You can pay a company to fab a Leon3 or Leon4 for you. Leon3 is GPL with eASIC already supporting it in their Nextreme's. There's also Rocket RISC-V core that was fabbed on a 45nm SOI process. Do it on the same node with anything extra an external, swappable component on the PCB for supplier diversity. Additionally, Cambridge has FreeBSD running on a capability-secure version of 64-bit MIPS on FPGA's. It's called CHERI CPU and CHERIBSD. One might put that processor on an ASIC.
There's been many options but basically little individual, non-profit, or corporate work to make them happen. (shrugs)
Deep-packet inspection doesn't help if they leak along RF or covert channels in legit traffic. Catching RF leaks outside the most common spectrum is also something requiring expensive equipment and talent. The RF methods are in the TAO catalog as pre-built tools.
Yes - if we're going to include ultra-sonics, air-gap spanning networks, things of that nature... yeah, it gets very quickly into the range of nearly impossible to catch.
Especially if it's intermittent or simply passive. Then you could have an embedded issue for years and never know (I've long suspected that this could eventually be a problem for Defense companies)
I'm for different threat profiles with different schemes targeting them. We already have regular, security researchers and black hats hitting manipulation of flash, RAM cells, sound/speakers, and I/O firmware. It has to be in the threat model at least on the software side. Unfortunately, esp given the speeds of these things, mitigation probably demands new hardware either in general (eg custom RAM) or for detection (eg verifier of RAM's expected behavior). My old scheme of diverse, triple-redundant hardware with voting algorithms just can't match performance needed of modern workstations and servers in software alone. Maybe not FPGA's either.

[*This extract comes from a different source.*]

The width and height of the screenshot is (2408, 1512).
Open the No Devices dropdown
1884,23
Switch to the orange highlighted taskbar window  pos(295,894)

The thing that really scares me, as a fortunately ex-security guy, is the fact that everywhere I've worked for the last 10 years people are super casual about keyboards and mobiles.
Mobile phones are an amazing platform to do... well, almost anything. There are some areas where their possession is restricted, though I suspect a motivated party could sneak a stripped down mobile device into nearly anywhere.
Keyboards, on the other hand. Wow. I've seen even airgapped systems have random keyboards right off the pallet slapped onto them. These sit in racks for months or years, then get tossed usually to a recycler, a donation program, stolen, or just thrown into a dumpster.
Considering how much tech is in a keyboard, and how much volume it has, you could place nearly anything in there and possibly go ages without catching on.
A scenario that I recently pointed out as a 'thought exercise' was a refitted USB keyboard with a microphone, pinhole camera, and simple keylogger+screenshot engine that contained an intermittent RF/wifi/bluetooth/ultrasonic network. Programmed to dump its payload whenever an individual passed nearby and triggered it remotely.
Such a trojan could sit in a datacenter or conference room for years completely unnoticed. The data it captured transmitted only to the cleaning crew or whatever.
Worse yet, such a device could also pass instructions to the system it was attached to as an actual USB device.
You could fit a lot of horsepower in an innocuous Dell or MS or whatever mass-produced keyboard. Toss it into a top level conference room for corporate espionage, toss it into a data center for more direct trouble, whatever.
Scary thought, and I think part of why I still use the same keyboard I've had since 1997 ;)
"Considering how much tech is in a keyboard, and how much volume it has, you could place nearly anything in there and possibly go ages without catching on."
You're thinking on the right lines. I've thought of weaponizing them, too. Main reason most don't is someone might look inside one. Even if it's not the target, finding something obvious could make the news with result that attack no longer works. That's why NSA weaponizes the USB connectors themselves. I do think there's room for doing what NSA is doing in a mobile-style SoC that replaces main MCU of the keyboard with same labeling. People would be none the wiser unless carefully measuring electrical properties.
" and I think part of why I still use the same keyboard I've had since 1997 ;)"
Haha. I keep updating but I stopped trusting the computers a while back. Far as subversion, most PC-level subversions seem to have started close to 2000 with NSA's programs kicking in around 2004. So, I recommend people use pre-2004 or pre-2000 tech. Plenty of usable stuff in that category.
The point is - it's about the only way to do a real actual code audit on what your processor is doing.